«Mais c'est un pays de cocagne, on en vendrait!»

Puis, très familier, appuyant les deux mains aux épaules de Mme Caroline, toujours assise:

«Ne vous désespérez donc pas, madame! Je vous aime bien, vous verrez que je ferai avec votre frère quelque chose de très bon pour nous tous... Ayez de la patience. Attendez.»

Pendant le mois qui suivit, Saccard procura de nouveau à l'ingénieur quelques petits travaux; et, s'il ne reparlait plus des grandes affaires, il devait y penser constamment, préoccupé, hésitant devant l'ampleur écrasante des entreprises. Mais ce qui resserra davantage le lien naissant de leur intimité, ce fut la façon toute naturelle dont Mme Caroline vint à s'occuper de son intérieur d'homme seul, dévoré de frais inutiles, d'autant plus mal servi qu'il avait davantage de serviteurs. Lui, si habile au-dehors, réputé pour sa main vigoureuse et adroite dans le gâchis des grands vols, laissait aller chez lui tout à la débandade, insoucieux du coulage effrayant qui triplait ses dépenses; et l'absence d'une femme se faisait aussi cruellement sentir, jusque dans les plus petites choses.
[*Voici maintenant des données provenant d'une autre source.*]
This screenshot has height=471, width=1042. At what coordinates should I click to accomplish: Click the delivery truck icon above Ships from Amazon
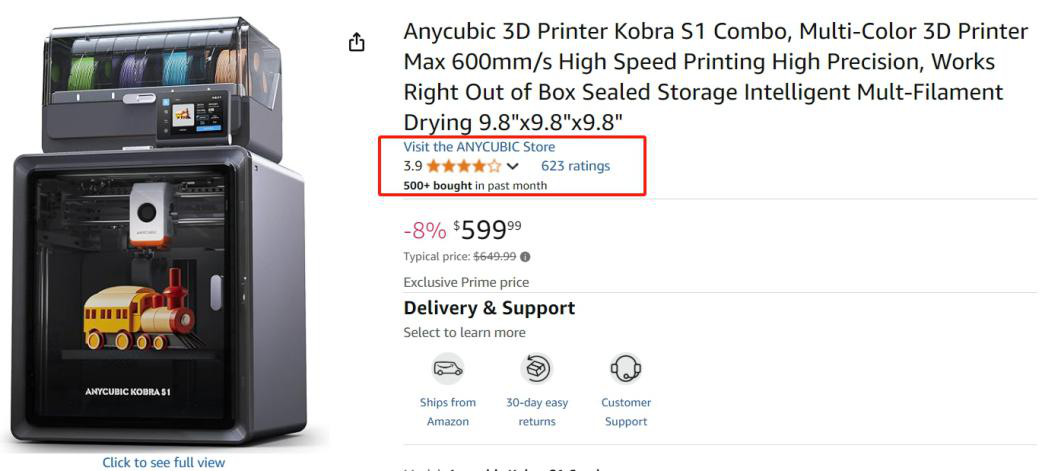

Lorsque Mme Caroline s'aperçut du pillage, elle lui donna d'abord des conseils, puis finit par s'entremettre et lui faire réaliser deux ou trois économies; si bien qu'en riant, un jour, il lui offrit d'être son intendante pourquoi pas? elle avait cherché une place d'institutrice, elle pouvait bien accepter une situation honorable pour elle, qui lui permettrait d'attendre. L'offre, faite en manière de plaisanterie, devint sérieuse. N'était-ce pas une façon de s'occuper, de soulager son frère, avec les trois cents francs que Saccard voulait donner par mois? Et elle accepta, elle réforma la maison en huit jours, renvoya le chef et sa femme pour ne prendre qu'une cuisinière, qui, avec le valet de chambre et le cocher, devait suffire au service. Elle ne garda aussi qu'un cheval et une voiture, prit la haute main sur tout, examina les comptes avec un soin si scrupuleux, qu'à la fin de la première quinzaine elle avait obtenu une réduction de moitié. Il était ravi, il plaisantait en disant que c'était lui qui la volait maintenant, et qu'elle aurait dû exiger un tant pour cent sur tous les bénéfices qu'elle lui faisait faire.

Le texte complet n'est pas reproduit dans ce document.